To ask a question of another person is normally considered a fairly neutral, everyday activity. The inquirer seeks to obtain information or learn about something. Unless you are trying to be dubious, sarcastic, or playful, you don’t intend to embarrass or cast doubt on the person’s answer. That is, if you are not one of the current justices of the Supreme Court.
After the Court heard arguments on the constitutionally of the new Health Care Law, the Times carried out an analysis of the questions asked by each of the justices. Consider the central issue the Court will be asked to rule on: Is the individual health mandate constitutional?
To the lawyer arguing Yes, the liberal judges, Ginsburg, Breyer, Kagan & Sotomayor, asked far fewer questions (1,1,3 4, respectively) than the conservative judges, Kennedy, Roberts, Alioto & Scalia--Thomas, as usual asked no questions (6, 5, 9, 12, respectively.)
The liberal-conservative relationship for the number of questions asked to the lawyer arguing No was precisely the opposite, with the liberal judges asking far more questions than the conservatives.
The article reports that Chief Justice Roberts once wrote, “…the secret to successful advocacy is simply to get the Court to ask your opponent more questions.” He based this claim on a study of 10 Supreme Court cases by a second year law student, Sarah Levien Schullman who reported, “the party that gets the most questions is likely to lose.”

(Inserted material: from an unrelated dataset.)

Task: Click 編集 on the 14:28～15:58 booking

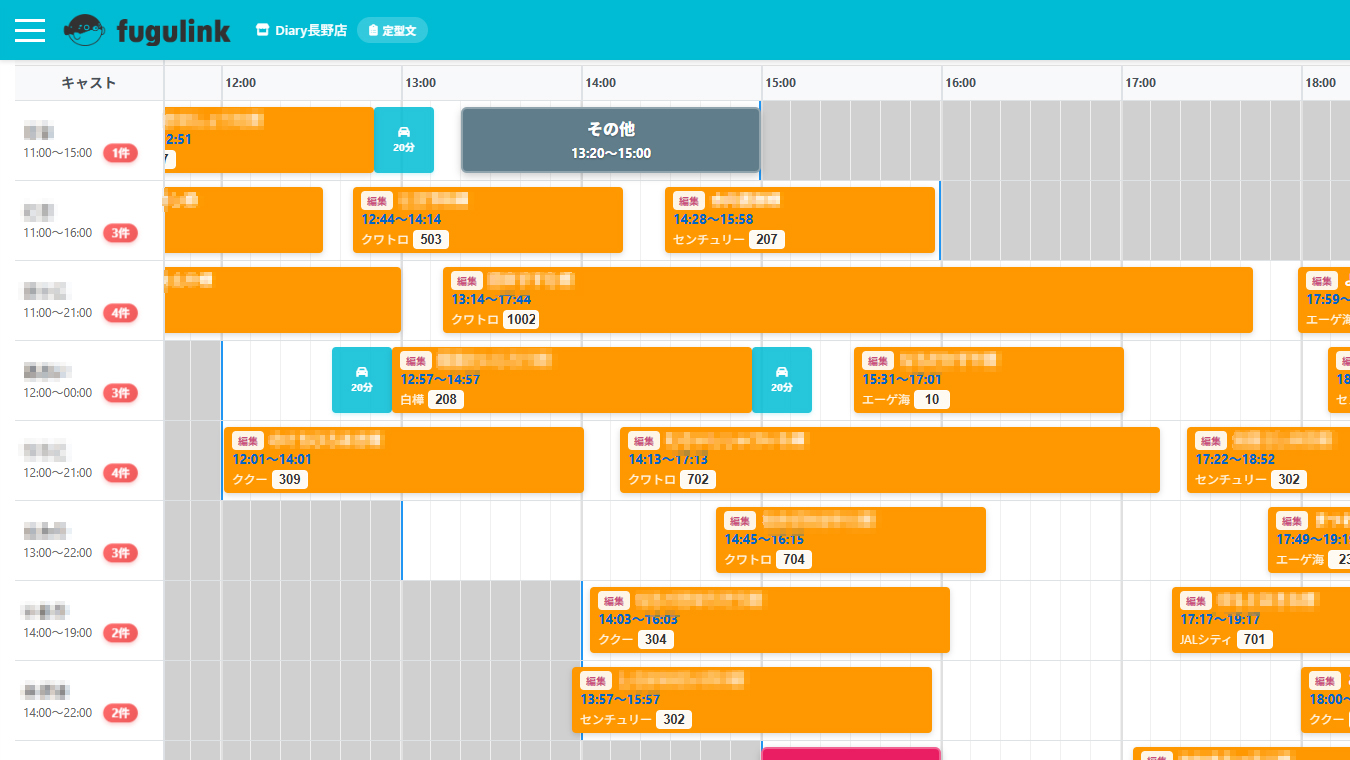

Roberts confirmed her results by expanding his own study to 30 cases and similarly found that the “most-asked-question-rule” predicted the loser 86% of the time. A much larger study of 200,000 cases also reported the same outcome. The lead author wrote, “The more attention justices pay to a side, the more likely that side is to lose.”

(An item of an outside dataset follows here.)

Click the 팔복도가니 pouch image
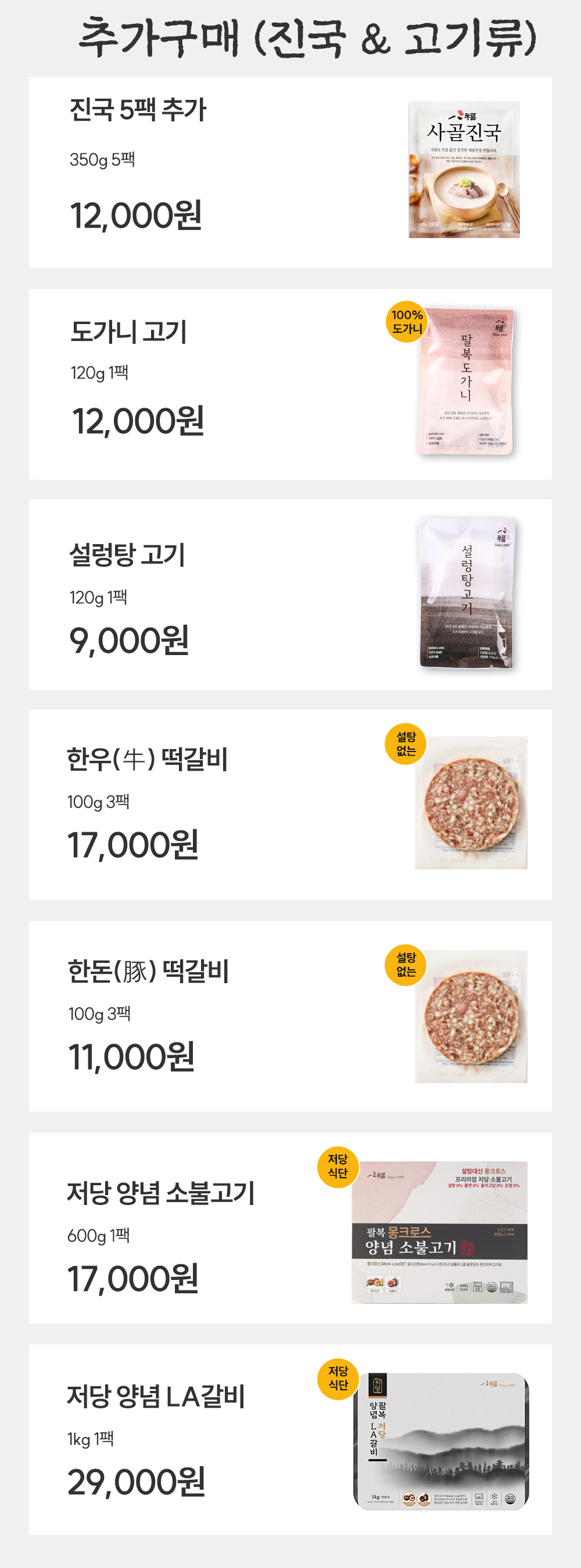The height and width of the screenshot is (1568, 581). pyautogui.click(x=467, y=382)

If these findings are a reliable predictor of the Court’s judgments in general and on this case in particular, the Court is likely to rule the Affordable Care Act unconstitutional sometime next month.
This prediction is also supported by the fact that Anthony Kennedy, the so-called “swing justice” asked more questions (6) to the attorney arguing for the constitutionality of the law than the one challenging it (3).
It is obvious that nothing we say or do is free from the biases inherent in the effects of previous experiences or the inferential errors that cloud our judgments. At the same time one might expect that the members of the highest court of the land to be fully aware of these biases and take pains to minimize their influence.
In light of the large differences revealed in the research on judicial decision-making among Supreme Court justices, there isn’t much evidence for their claim of bias free questioning.